Na tentativa de oxigenar sua campanha à reeleição e cicatrizar os danos da trágica gestão da saúde no início da pandemia, o presidente Jair Bolsonaro torce para virar o jogo no Supremo Tribunal Federal (STF) e emplacar o piso salarial para profissionais de enfermagem. O governo quer definir em R$ 4.750 a remuneração base da categoria, sendo 70% desse valor para técnicos de enfermagem e 50% para auxiliares e parteiras. Assim, pode ampliar sua base de eleitores e buscará o simbólico perdão à classe que esteve na linha de frente do combate à Covid-19 enquanto o presidente chamava a doença de gripezinha, negava a gravidade da pandemia, boicotava vacinas e ironizava as mortes. Os enfermeiros se tornam, de certa forma, o terceiro grupo de trabalhadores — depois de caminhoneiros e motoristas de táxi — a receber a graça presidencial às vésperas do primeiro turno das eleições.

Nos bastidores de Brasília há a expectativa de que os ministros do STF definam o parecer sobre o tema nos próximos dias. Até o fechamento desta edição, na tarde da quinta-feira (15), o placar estava em 5 a 3 pela suspensão do piso — faltavam três votos. Pelas regras de julgamento no plenário virtual, os ministros devem publicar seus votos até o horário final do último dia, prazo que venceu na sexta (16), mas eles também podem alterar o voto ou solicitar a interrupção do julgamento.

OS AFETADOS Manifestantes pedem aprovação imediata do novo piso salarial da enfermagem. Profissionais se reuniram em frente ao Imip, no Recife. (Crédito:Genival Paparazz)

Na Corte, o tema se tornou quase uma disputa pessoal entre a dupla Nunes Marques e André Mendonça, o amigo “terrivelmente evangélico” da família Bolsonaro, e o terrivelmente antiJair, Luis Roberto Barroso. “A demanda de um piso é muito justa, mas seria muito difícil tirar do papel sem fonte de custeio”, disse Barroso. “Estou empenhado em viabilizar a concretização desse piso.” Para Mendonça, há indícios de contaminação política na decisão. “É preciso que se verifique a conveniência política da suspensão [do piso].”
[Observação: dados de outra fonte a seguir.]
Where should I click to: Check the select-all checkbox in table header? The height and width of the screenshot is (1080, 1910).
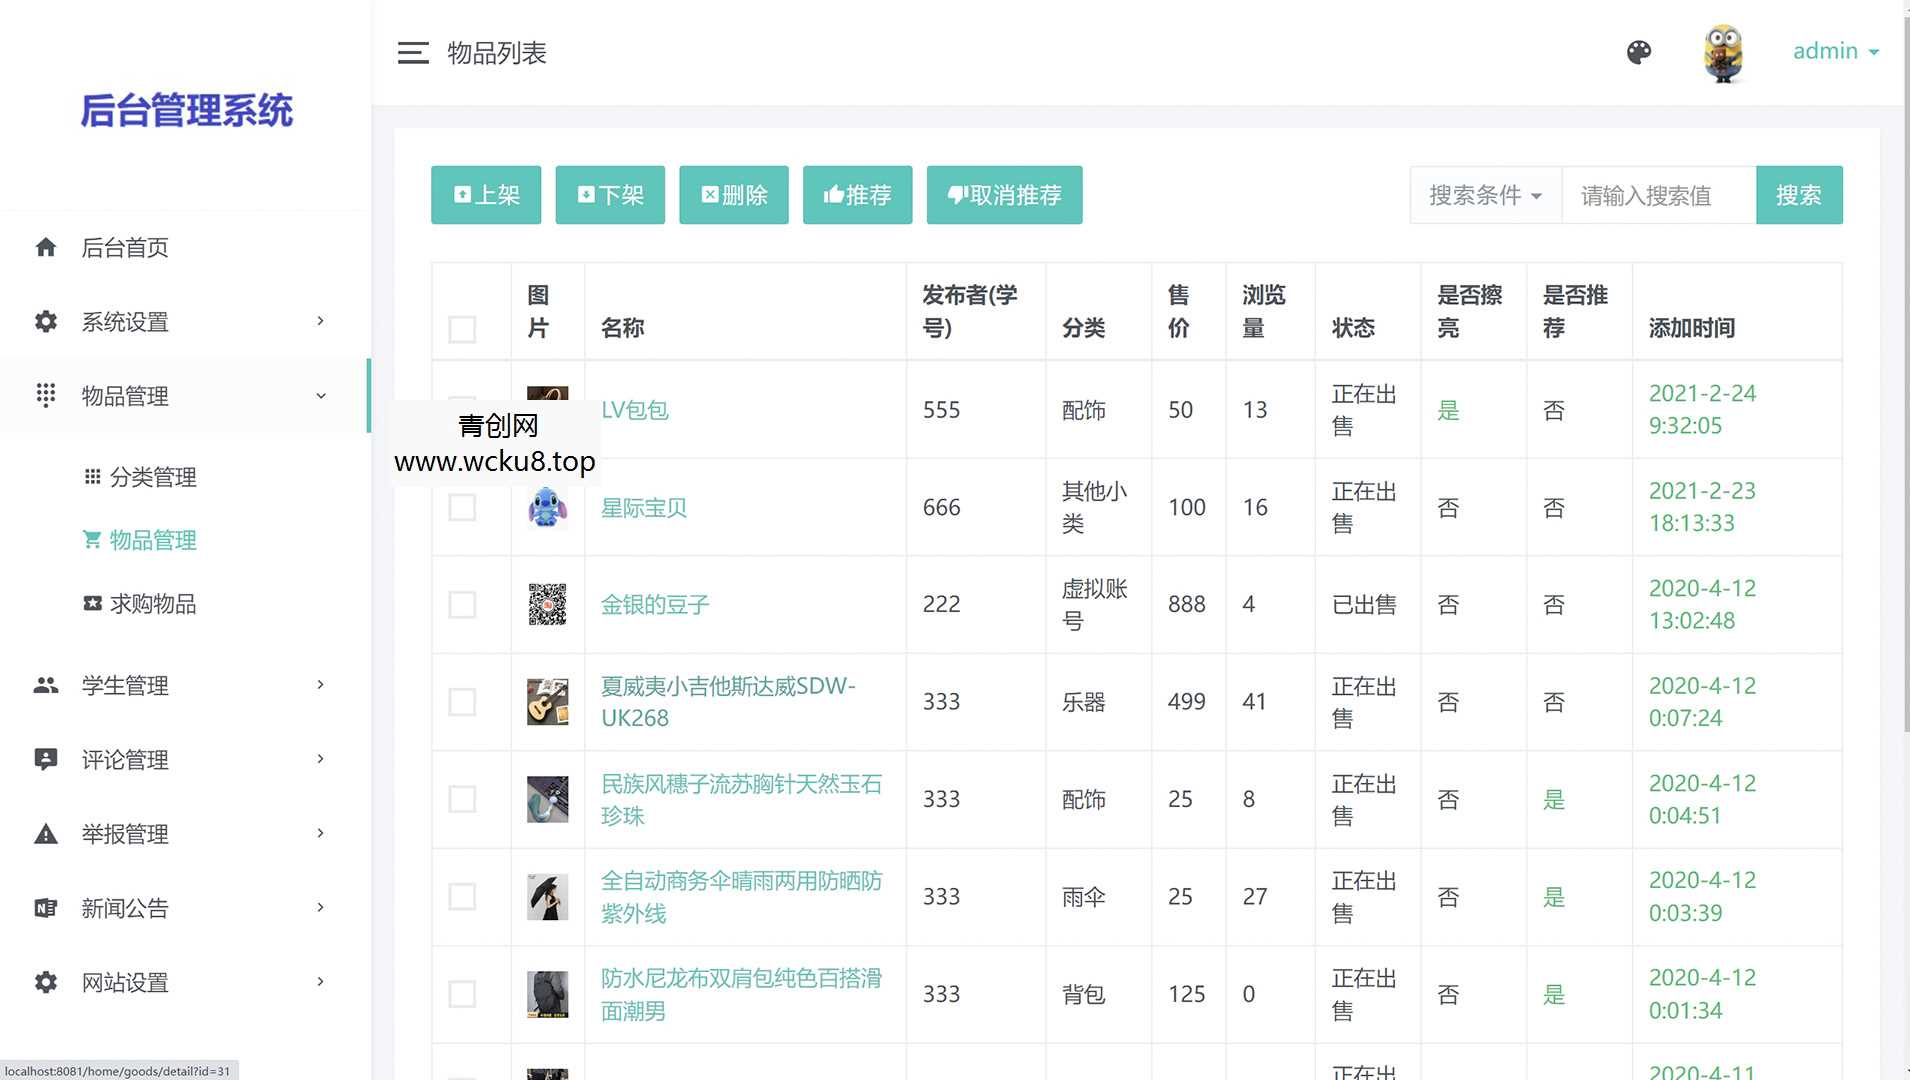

DECISÃO SUPREMA Oito ministros haviam votado até quinta-feira: Ricardo Lewandowski, Alexandre de Moraes, Dias Toffoli e Cármen Lúcia seguiram o posicionamento do relator, o ministro Barroso, e são contra a implantação do piso para enfermeiros até que seja esclarecido o impacto da lei nas contas de estados, municípios e hospitais privados. A divergência contra o voto de Barroso foi aberta por André Mendonça, seguido por Nunes Marques e Edson Fachin. Ainda faltavam votar os ministros Rosa Weber, Gilmar Mendes e Luiz Fux.

Evaristo Sa

“É preciso que se verifique a conveniência política da suspensão do piso” André Mendonça Ministro do STF.

Nas redes sociais, o presidente da Câmara dos Deputados, Arthur Lira (PP-AL), criticou a decisão de Barroso e disse que os trabalhadores da saúde têm direito ao piso e que podem considerar o apoio dele pela manutenção da medida. O mesmo fez Bolsonaro. O chefe do executivo chegou a fazer críticas públicas à decisão. “Eu sancionei e o Congresso aprovou o novo piso para os enfermeiros. Lamentavelmente, há suspeita na decisão monocrática do ministro Barroso”, disse o presidente, em entrevista ao apresentador bolsonarista Ratinho, no SBT.

Pesquisa divulgada em 27 de agosto, realizada pelas cinco maiores organizações do setor hospitalar brasileiro, apontou que instituições de saúde e Santas Casas poderiam fechar cerca de 20 mil leitos e gerar 83 mil demissões em decorrência do piso sancionado por Bolsonaro.

Evaristo Sa

“A demanda de um piso é muito justa, mas seria difícil tirar do papel sem uma fonte de custeio” Luis Roberto Barroso Ministro do STF.

Em paralelo à disputa de egos há uma guerra de números. Segundo especialistas, o novo piso salarial geraria um impacto de R$ 10,5 bilhões para as prefeituras, além do prejuízo na rede privada. A Confederação Nacional de Saúde, Hospitais e Estabelecimentos e Serviços (CNsaúde) chegou a protocolar um pedido de suspensão liminar ao ministro Barroso. A entidade diz que a imposição do piso pode gerar uma quebradeira no setor, já que 57,4% dos hospitais privados do País são de pequeno porte, com até 50 leitos, e 40,9% estão em cidades de até 100 mil habitantes. “Os hospitais de pequeno porte já estão em grande dificuldade financeira e o peso da folha de pagamento de enfermagem é grande”, afirmou o secretário-executivo da CNSaúde, Bruno Sobral.